**Task requirements**
Starting at the line containing "Task: Tap the shopping cart icon in Category" and ending at the last line, rewrite the lines with "screenshot" changed to "screen capture" and everything else left as is, omitting the pictures.
================================
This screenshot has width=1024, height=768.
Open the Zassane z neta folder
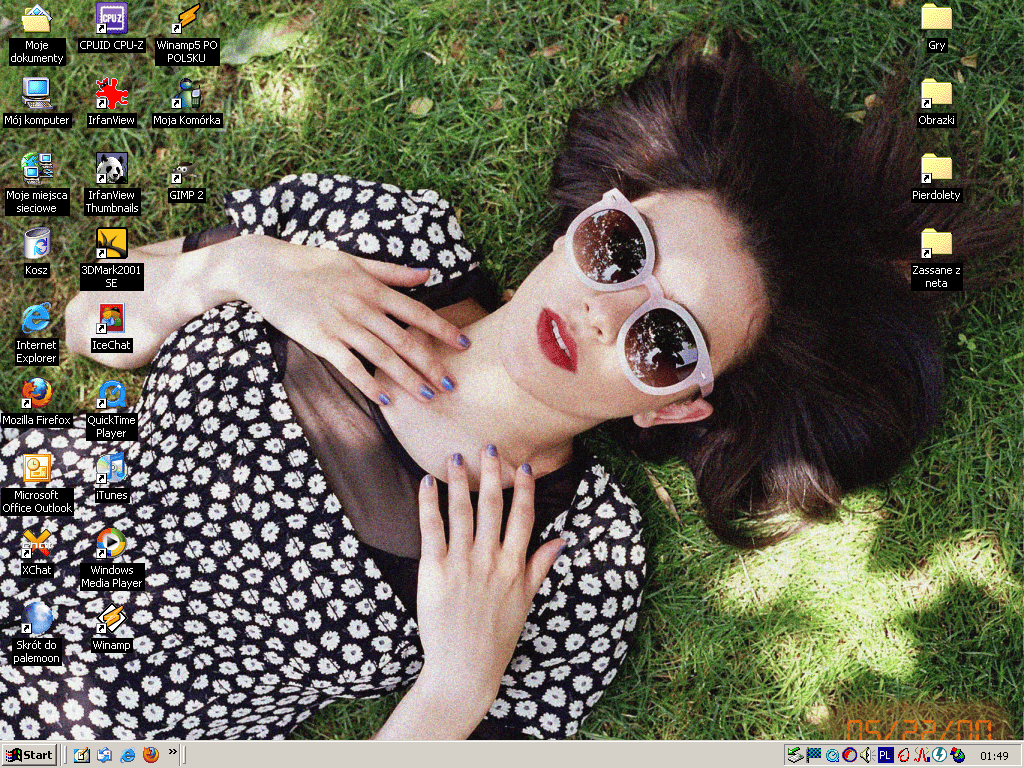point(936,244)
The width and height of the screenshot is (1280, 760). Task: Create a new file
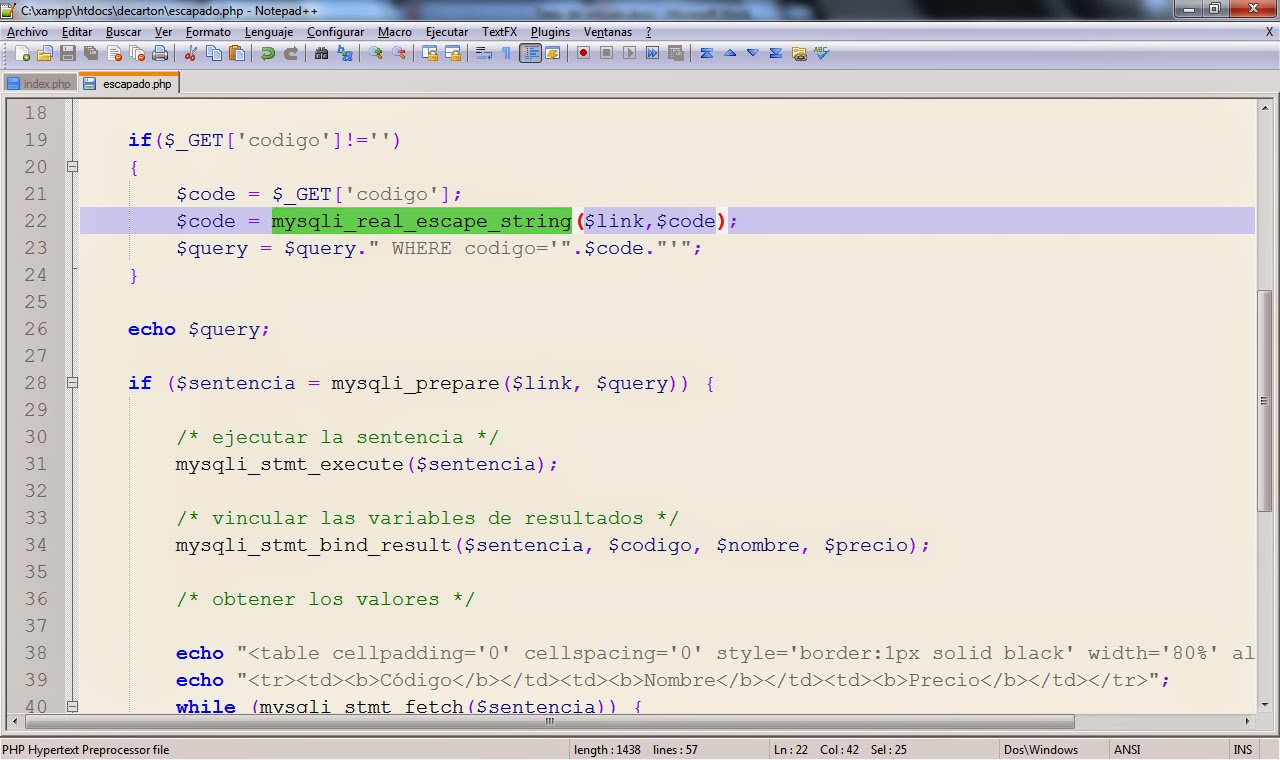click(23, 53)
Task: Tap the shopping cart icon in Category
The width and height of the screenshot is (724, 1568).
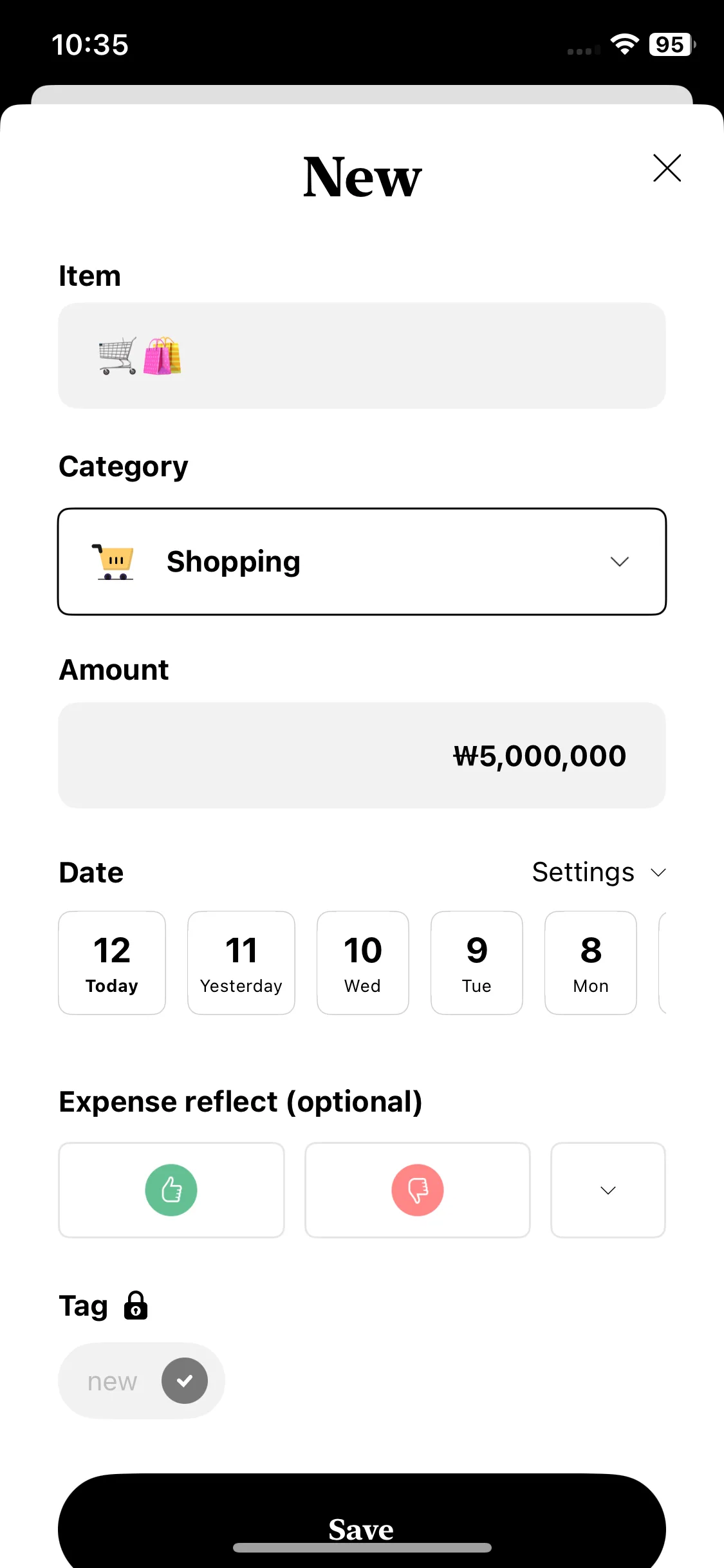Action: pos(114,562)
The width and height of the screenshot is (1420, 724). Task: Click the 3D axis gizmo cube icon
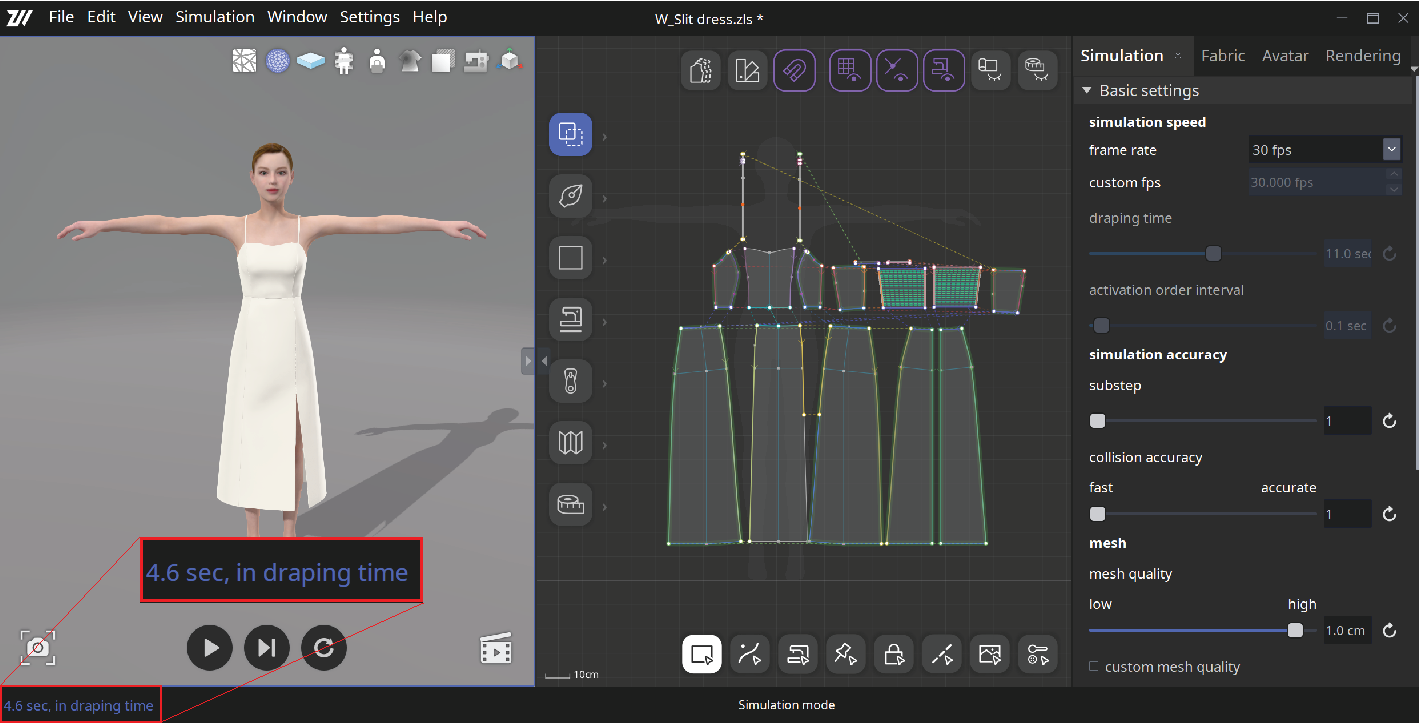click(x=510, y=62)
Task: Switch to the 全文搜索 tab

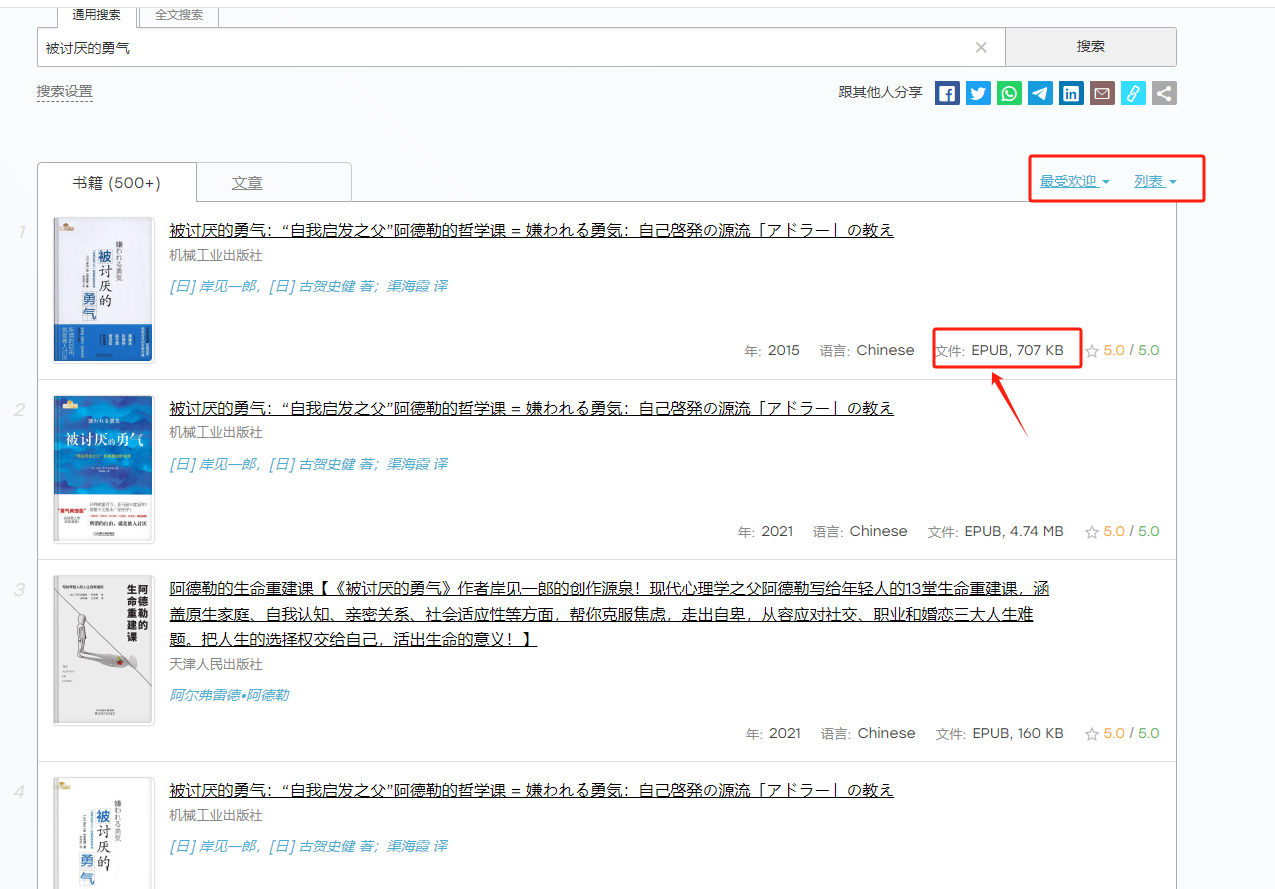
================================
**Written reply**
Task: Tap the shopping cart icon in Category
The width and height of the screen capture is (724, 1568).
Action: pos(114,562)
The width and height of the screen capture is (1420, 724). Task: Click the 3D axis gizmo cube icon
click(x=510, y=62)
Task: Switch to the 全文搜索 tab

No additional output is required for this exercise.